BEGIN Data listing

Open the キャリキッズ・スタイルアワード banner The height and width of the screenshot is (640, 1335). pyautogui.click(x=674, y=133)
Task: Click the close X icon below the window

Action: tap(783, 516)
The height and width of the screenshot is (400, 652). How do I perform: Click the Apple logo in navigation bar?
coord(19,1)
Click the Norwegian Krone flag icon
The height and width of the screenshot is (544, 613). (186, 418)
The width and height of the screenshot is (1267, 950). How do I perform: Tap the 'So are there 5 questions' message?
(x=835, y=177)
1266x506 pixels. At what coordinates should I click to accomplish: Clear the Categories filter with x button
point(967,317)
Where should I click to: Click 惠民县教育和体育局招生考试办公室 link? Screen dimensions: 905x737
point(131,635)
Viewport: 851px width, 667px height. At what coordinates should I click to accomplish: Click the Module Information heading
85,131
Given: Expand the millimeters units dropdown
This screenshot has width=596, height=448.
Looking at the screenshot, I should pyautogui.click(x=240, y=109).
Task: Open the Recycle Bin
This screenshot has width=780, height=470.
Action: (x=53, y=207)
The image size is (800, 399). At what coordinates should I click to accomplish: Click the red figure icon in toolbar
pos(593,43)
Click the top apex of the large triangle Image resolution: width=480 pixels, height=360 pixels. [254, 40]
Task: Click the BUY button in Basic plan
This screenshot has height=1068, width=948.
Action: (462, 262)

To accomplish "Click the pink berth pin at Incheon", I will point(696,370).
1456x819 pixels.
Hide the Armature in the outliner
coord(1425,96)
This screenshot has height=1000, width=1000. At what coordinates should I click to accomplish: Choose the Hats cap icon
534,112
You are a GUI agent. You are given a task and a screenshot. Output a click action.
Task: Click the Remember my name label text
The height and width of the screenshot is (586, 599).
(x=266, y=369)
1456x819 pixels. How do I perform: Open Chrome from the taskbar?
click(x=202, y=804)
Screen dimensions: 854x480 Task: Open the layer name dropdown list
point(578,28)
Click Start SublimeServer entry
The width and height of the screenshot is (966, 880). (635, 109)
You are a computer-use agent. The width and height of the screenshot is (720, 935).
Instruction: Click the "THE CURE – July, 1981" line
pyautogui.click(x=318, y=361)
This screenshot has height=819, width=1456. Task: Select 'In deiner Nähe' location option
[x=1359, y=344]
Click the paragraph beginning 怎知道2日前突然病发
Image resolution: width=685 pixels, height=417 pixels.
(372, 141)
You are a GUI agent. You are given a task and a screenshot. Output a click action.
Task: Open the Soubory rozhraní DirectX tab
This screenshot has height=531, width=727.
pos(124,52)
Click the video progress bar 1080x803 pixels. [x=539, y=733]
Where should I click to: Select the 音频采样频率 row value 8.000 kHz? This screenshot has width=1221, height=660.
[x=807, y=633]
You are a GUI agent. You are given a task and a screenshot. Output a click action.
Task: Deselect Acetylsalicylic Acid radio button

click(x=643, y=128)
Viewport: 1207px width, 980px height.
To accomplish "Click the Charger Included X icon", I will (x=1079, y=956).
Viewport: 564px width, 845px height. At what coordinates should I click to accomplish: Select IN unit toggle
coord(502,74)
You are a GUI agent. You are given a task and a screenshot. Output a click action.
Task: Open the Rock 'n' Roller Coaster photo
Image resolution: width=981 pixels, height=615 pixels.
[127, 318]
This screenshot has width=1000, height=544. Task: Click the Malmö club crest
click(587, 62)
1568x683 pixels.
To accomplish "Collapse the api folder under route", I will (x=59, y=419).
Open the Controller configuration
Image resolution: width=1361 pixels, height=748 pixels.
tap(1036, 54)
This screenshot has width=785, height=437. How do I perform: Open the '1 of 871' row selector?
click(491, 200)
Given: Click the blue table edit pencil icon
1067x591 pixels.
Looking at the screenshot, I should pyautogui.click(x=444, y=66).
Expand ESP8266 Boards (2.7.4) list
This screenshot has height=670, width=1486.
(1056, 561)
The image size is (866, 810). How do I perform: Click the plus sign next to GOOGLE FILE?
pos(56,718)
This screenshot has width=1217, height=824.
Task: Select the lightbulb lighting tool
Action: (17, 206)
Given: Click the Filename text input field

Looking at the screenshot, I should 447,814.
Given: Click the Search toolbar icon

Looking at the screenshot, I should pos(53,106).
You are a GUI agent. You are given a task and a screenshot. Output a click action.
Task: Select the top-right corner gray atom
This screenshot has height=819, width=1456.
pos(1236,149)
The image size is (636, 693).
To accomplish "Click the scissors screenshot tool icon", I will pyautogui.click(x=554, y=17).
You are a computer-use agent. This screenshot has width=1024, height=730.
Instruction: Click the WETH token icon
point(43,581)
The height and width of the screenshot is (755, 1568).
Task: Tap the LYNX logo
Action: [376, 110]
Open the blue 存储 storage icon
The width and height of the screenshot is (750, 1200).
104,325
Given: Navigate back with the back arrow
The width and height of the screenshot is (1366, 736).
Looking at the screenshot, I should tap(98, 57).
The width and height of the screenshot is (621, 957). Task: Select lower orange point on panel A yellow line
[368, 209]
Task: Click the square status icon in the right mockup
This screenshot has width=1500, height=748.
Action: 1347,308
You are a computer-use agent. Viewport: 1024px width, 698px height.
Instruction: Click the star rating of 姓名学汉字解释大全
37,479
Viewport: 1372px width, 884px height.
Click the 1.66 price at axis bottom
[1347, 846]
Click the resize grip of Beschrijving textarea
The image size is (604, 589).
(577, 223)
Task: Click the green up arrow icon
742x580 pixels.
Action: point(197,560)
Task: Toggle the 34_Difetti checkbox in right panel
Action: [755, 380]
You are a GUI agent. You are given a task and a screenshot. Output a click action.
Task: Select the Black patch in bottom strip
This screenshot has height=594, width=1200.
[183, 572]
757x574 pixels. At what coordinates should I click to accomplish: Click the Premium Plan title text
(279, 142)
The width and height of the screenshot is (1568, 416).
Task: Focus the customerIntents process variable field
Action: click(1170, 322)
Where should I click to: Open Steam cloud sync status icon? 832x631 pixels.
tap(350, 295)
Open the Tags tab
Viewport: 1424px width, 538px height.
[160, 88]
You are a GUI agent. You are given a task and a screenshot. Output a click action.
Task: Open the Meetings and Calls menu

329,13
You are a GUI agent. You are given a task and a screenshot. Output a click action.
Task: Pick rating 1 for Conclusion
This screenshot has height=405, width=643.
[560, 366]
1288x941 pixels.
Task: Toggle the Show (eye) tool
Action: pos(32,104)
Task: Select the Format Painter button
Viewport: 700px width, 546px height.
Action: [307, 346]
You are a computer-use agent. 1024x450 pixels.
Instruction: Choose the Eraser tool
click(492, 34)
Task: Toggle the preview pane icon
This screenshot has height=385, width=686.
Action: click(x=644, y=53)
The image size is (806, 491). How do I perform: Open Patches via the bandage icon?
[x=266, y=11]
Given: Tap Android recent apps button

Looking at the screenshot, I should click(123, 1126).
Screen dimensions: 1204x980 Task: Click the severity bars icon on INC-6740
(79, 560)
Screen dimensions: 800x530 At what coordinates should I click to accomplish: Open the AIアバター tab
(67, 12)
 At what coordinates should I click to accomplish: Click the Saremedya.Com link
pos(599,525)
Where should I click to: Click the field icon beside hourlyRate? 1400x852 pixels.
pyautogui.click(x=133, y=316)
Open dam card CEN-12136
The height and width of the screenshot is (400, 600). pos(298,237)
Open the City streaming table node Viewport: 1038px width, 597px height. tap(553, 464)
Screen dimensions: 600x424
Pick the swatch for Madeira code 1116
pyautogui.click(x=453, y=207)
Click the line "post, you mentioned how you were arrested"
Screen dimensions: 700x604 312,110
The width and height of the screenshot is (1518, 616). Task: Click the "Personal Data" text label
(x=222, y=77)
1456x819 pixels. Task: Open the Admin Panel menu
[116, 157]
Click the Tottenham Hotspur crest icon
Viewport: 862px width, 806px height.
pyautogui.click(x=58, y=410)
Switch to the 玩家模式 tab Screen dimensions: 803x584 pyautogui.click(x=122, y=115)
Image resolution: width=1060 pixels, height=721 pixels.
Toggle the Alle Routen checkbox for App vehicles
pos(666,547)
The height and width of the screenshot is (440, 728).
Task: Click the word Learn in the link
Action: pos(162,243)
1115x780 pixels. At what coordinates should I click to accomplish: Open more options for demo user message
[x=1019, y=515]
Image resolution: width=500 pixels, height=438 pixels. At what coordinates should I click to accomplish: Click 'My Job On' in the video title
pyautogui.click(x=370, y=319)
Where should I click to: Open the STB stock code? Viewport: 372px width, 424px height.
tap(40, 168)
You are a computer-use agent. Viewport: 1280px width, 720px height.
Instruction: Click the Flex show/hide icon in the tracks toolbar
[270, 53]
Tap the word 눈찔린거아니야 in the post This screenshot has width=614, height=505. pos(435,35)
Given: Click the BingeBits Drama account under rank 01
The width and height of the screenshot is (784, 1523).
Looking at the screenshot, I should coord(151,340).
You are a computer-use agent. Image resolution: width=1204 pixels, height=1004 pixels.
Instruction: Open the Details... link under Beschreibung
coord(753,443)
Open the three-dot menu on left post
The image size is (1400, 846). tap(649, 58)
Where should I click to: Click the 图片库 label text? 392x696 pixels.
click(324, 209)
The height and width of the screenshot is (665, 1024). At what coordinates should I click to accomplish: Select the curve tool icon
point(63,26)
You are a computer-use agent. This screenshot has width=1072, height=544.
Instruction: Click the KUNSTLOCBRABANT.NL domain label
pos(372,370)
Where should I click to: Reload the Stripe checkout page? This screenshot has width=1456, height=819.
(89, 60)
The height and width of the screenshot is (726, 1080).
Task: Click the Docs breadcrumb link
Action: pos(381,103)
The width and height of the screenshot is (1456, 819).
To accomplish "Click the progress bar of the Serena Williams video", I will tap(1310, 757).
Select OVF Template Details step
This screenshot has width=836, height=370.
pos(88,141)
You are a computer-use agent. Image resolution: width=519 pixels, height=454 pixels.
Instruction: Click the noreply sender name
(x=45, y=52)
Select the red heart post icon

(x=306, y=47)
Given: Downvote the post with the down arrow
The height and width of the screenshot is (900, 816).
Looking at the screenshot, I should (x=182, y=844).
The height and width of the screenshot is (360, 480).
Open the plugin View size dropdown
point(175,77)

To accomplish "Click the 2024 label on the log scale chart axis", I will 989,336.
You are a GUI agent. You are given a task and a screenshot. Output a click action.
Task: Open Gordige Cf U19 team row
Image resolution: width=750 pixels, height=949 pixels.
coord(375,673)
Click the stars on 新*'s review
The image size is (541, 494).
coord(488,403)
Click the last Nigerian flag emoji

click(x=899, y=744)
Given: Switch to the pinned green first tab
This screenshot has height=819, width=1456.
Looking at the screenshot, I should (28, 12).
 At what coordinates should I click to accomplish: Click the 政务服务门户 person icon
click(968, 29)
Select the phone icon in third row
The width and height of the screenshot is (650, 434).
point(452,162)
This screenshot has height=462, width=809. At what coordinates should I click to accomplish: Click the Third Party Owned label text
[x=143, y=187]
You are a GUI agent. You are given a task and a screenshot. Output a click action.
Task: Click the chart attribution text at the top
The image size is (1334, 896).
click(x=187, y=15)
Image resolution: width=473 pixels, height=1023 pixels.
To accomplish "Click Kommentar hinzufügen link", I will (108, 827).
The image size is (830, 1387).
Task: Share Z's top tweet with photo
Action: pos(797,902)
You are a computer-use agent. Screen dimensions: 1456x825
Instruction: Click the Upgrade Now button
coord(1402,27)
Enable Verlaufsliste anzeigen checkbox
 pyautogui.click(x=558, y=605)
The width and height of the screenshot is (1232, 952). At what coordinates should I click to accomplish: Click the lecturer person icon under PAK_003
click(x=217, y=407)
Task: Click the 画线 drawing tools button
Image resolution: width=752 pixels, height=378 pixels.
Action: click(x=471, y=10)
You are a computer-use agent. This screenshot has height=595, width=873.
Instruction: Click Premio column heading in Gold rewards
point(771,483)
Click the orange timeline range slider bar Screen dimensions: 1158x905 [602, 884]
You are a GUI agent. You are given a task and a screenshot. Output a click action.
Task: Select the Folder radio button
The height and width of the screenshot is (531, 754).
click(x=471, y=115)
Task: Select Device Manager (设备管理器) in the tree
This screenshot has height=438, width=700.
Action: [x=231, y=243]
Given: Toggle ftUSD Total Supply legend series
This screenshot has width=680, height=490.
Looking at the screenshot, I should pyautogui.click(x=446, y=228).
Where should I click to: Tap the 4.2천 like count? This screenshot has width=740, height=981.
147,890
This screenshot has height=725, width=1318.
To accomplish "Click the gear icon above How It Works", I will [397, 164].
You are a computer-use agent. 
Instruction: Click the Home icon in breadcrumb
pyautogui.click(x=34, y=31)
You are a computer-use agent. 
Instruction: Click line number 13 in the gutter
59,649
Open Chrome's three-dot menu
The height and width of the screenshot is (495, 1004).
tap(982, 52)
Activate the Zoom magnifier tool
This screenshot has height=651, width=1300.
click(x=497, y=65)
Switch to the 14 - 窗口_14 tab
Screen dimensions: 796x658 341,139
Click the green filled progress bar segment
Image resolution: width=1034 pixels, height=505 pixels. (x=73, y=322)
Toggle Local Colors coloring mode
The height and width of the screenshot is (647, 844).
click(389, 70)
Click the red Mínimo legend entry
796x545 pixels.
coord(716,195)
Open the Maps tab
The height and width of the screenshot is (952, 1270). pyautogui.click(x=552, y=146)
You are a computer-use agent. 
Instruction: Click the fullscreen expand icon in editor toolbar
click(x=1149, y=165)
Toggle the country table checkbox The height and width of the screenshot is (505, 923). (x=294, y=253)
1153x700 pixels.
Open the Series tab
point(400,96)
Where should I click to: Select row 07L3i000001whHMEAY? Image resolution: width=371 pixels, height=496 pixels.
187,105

END Data listing

Work to complete → Restate word for word the entries above from the line with "Given: Switch to the pinned green first tab" through the line with "Task: Click the 画线 drawing tools button", inclusive, leaving out everything else.

Finished exercise →
Given: Switch to the pinned green first tab
This screenshot has height=819, width=1456.
Looking at the screenshot, I should (28, 12).
 At what coordinates should I click to accomplish: Click the 政务服务门户 person icon
click(968, 29)
Select the phone icon in third row
The width and height of the screenshot is (650, 434).
point(452,162)
This screenshot has height=462, width=809. At what coordinates should I click to accomplish: Click the Third Party Owned label text
[x=143, y=187]
You are a GUI agent. You are given a task and a screenshot. Output a click action.
Task: Click the chart attribution text at the top
The image size is (1334, 896).
click(x=187, y=15)
Image resolution: width=473 pixels, height=1023 pixels.
To accomplish "Click Kommentar hinzufügen link", I will (108, 827).
The image size is (830, 1387).
Task: Share Z's top tweet with photo
Action: pos(797,902)
You are a computer-use agent. Screen dimensions: 1456x825
Instruction: Click the Upgrade Now button
coord(1402,27)
Enable Verlaufsliste anzeigen checkbox
 pyautogui.click(x=558, y=605)
The width and height of the screenshot is (1232, 952). At what coordinates should I click to accomplish: Click the lecturer person icon under PAK_003
click(x=217, y=407)
Task: Click the 画线 drawing tools button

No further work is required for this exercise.